Segment Start: Stored data

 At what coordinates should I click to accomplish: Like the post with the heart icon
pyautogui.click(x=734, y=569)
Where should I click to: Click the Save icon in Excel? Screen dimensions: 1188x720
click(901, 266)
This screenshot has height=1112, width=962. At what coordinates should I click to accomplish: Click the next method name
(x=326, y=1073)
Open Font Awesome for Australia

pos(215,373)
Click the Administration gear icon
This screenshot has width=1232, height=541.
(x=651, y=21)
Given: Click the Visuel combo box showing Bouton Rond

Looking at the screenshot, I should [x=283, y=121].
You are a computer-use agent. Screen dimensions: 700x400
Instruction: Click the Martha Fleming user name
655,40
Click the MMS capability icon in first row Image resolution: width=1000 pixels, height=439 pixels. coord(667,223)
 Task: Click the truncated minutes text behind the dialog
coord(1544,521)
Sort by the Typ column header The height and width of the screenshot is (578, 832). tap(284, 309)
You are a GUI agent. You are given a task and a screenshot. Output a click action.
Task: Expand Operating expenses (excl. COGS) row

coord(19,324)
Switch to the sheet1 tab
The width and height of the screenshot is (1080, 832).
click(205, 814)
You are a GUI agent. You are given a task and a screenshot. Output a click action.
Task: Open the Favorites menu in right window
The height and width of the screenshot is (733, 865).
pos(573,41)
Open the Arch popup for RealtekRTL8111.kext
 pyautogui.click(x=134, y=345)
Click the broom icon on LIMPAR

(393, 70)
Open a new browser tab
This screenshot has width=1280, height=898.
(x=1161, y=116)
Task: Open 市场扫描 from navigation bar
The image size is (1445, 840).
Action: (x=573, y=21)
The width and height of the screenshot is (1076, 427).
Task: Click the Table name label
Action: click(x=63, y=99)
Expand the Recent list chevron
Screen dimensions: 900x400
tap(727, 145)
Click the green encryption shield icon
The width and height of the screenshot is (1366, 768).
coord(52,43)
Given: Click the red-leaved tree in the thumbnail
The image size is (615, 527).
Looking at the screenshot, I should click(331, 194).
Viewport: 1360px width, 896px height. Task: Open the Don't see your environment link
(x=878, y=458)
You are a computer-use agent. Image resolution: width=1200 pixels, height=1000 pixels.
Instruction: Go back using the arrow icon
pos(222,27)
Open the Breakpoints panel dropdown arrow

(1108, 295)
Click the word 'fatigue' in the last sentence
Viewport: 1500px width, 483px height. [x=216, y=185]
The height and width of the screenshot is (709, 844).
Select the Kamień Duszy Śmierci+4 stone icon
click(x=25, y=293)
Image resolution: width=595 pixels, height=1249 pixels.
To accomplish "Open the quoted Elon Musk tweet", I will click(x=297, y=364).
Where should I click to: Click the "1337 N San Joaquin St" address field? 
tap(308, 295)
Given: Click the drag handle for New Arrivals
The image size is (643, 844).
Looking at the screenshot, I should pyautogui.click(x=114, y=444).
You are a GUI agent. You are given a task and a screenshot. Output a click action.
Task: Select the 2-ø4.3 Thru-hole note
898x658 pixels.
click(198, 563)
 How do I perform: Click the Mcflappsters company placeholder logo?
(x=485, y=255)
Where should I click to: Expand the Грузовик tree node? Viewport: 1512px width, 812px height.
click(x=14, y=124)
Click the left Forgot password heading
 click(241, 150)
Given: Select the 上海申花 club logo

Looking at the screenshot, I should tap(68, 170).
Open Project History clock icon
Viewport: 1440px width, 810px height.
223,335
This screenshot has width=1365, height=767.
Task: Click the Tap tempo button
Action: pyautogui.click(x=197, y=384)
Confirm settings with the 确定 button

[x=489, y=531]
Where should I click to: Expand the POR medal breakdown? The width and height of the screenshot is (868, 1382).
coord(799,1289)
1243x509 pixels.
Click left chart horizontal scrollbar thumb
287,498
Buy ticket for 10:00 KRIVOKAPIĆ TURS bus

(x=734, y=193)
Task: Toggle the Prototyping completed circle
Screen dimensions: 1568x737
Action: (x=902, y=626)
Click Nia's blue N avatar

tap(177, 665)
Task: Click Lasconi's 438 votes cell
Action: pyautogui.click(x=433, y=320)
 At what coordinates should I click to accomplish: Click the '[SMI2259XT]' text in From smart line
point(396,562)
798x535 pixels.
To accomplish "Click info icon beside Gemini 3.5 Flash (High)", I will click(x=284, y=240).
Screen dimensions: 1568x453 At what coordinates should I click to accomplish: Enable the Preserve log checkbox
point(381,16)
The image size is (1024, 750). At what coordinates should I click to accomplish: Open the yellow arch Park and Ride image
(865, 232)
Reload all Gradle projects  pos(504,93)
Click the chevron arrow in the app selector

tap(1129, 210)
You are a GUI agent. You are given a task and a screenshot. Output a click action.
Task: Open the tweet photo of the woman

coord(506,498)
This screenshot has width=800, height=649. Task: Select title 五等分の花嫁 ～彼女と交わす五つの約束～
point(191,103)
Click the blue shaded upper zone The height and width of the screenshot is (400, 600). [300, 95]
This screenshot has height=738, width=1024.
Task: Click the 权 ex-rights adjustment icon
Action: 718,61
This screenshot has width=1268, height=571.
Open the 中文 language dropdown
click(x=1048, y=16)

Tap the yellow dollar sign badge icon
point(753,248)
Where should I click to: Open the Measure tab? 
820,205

Segment End: Stored data

» **Task item**:
What you give back should match the entries above exactly.

» **Task solution**:
 At what coordinates should I click to accomplish: Like the post with the heart icon
pyautogui.click(x=734, y=569)
Where should I click to: Click the Save icon in Excel? Screen dimensions: 1188x720
click(901, 266)
This screenshot has height=1112, width=962. At what coordinates should I click to accomplish: Click the next method name
(x=326, y=1073)
Open Font Awesome for Australia

pos(215,373)
Click the Administration gear icon
This screenshot has width=1232, height=541.
(x=651, y=21)
Given: Click the Visuel combo box showing Bouton Rond

Looking at the screenshot, I should [x=283, y=121].
You are a computer-use agent. Screen dimensions: 700x400
Instruction: Click the Martha Fleming user name
655,40
Click the MMS capability icon in first row Image resolution: width=1000 pixels, height=439 pixels. coord(667,223)
 Task: Click the truncated minutes text behind the dialog
coord(1544,521)
Sort by the Typ column header The height and width of the screenshot is (578, 832). tap(284, 309)
You are a GUI agent. You are given a task and a screenshot. Output a click action.
Task: Expand Operating expenses (excl. COGS) row

coord(19,324)
Switch to the sheet1 tab
The width and height of the screenshot is (1080, 832).
click(205, 814)
You are a GUI agent. You are given a task and a screenshot. Output a click action.
Task: Open the Favorites menu in right window
The height and width of the screenshot is (733, 865).
pos(573,41)
Open the Arch popup for RealtekRTL8111.kext
 pyautogui.click(x=134, y=345)
Click the broom icon on LIMPAR

(393, 70)
Open a new browser tab
This screenshot has width=1280, height=898.
(x=1161, y=116)
Task: Open 市场扫描 from navigation bar
The image size is (1445, 840).
Action: (x=573, y=21)
The width and height of the screenshot is (1076, 427).
Task: Click the Table name label
Action: click(x=63, y=99)
Expand the Recent list chevron
Screen dimensions: 900x400
tap(727, 145)
Click the green encryption shield icon
The width and height of the screenshot is (1366, 768).
coord(52,43)
Given: Click the red-leaved tree in the thumbnail
The image size is (615, 527).
Looking at the screenshot, I should click(331, 194).
Viewport: 1360px width, 896px height. Task: Open the Don't see your environment link
(x=878, y=458)
You are a computer-use agent. Image resolution: width=1200 pixels, height=1000 pixels.
Instruction: Go back using the arrow icon
pos(222,27)
Open the Breakpoints panel dropdown arrow

(1108, 295)
Click the word 'fatigue' in the last sentence
Viewport: 1500px width, 483px height. [x=216, y=185]
The height and width of the screenshot is (709, 844).
Select the Kamień Duszy Śmierci+4 stone icon
click(x=25, y=293)
Image resolution: width=595 pixels, height=1249 pixels.
To accomplish "Open the quoted Elon Musk tweet", I will click(x=297, y=364).
Where should I click to: Click the "1337 N San Joaquin St" address field? 
tap(308, 295)
Given: Click the drag handle for New Arrivals
The image size is (643, 844).
Looking at the screenshot, I should pyautogui.click(x=114, y=444).
You are a GUI agent. You are given a task and a screenshot. Output a click action.
Task: Select the 2-ø4.3 Thru-hole note
898x658 pixels.
click(198, 563)
 How do I perform: Click the Mcflappsters company placeholder logo?
(x=485, y=255)
Where should I click to: Expand the Грузовик tree node? Viewport: 1512px width, 812px height.
click(x=14, y=124)
Click the left Forgot password heading
 click(241, 150)
Given: Select the 上海申花 club logo

Looking at the screenshot, I should tap(68, 170).
Open Project History clock icon
Viewport: 1440px width, 810px height.
223,335
This screenshot has width=1365, height=767.
Task: Click the Tap tempo button
Action: pyautogui.click(x=197, y=384)
Confirm settings with the 确定 button

[x=489, y=531]
Where should I click to: Expand the POR medal breakdown? The width and height of the screenshot is (868, 1382).
coord(799,1289)
1243x509 pixels.
Click left chart horizontal scrollbar thumb
287,498
Buy ticket for 10:00 KRIVOKAPIĆ TURS bus

(x=734, y=193)
Task: Toggle the Prototyping completed circle
Screen dimensions: 1568x737
Action: (x=902, y=626)
Click Nia's blue N avatar

tap(177, 665)
Task: Click Lasconi's 438 votes cell
Action: pyautogui.click(x=433, y=320)
 At what coordinates should I click to accomplish: Click the '[SMI2259XT]' text in From smart line
point(396,562)
798x535 pixels.
To accomplish "Click info icon beside Gemini 3.5 Flash (High)", I will click(x=284, y=240).
Screen dimensions: 1568x453 At what coordinates should I click to accomplish: Enable the Preserve log checkbox
point(381,16)
The image size is (1024, 750). At what coordinates should I click to accomplish: Open the yellow arch Park and Ride image
(865, 232)
Reload all Gradle projects  pos(504,93)
Click the chevron arrow in the app selector

tap(1129, 210)
You are a GUI agent. You are given a task and a screenshot. Output a click action.
Task: Open the tweet photo of the woman

coord(506,498)
This screenshot has width=800, height=649. Task: Select title 五等分の花嫁 ～彼女と交わす五つの約束～
point(191,103)
Click the blue shaded upper zone The height and width of the screenshot is (400, 600). [300, 95]
This screenshot has height=738, width=1024.
Task: Click the 权 ex-rights adjustment icon
Action: 718,61
This screenshot has width=1268, height=571.
Open the 中文 language dropdown
click(x=1048, y=16)

Tap the yellow dollar sign badge icon
point(753,248)
Where should I click to: Open the Measure tab? 
820,205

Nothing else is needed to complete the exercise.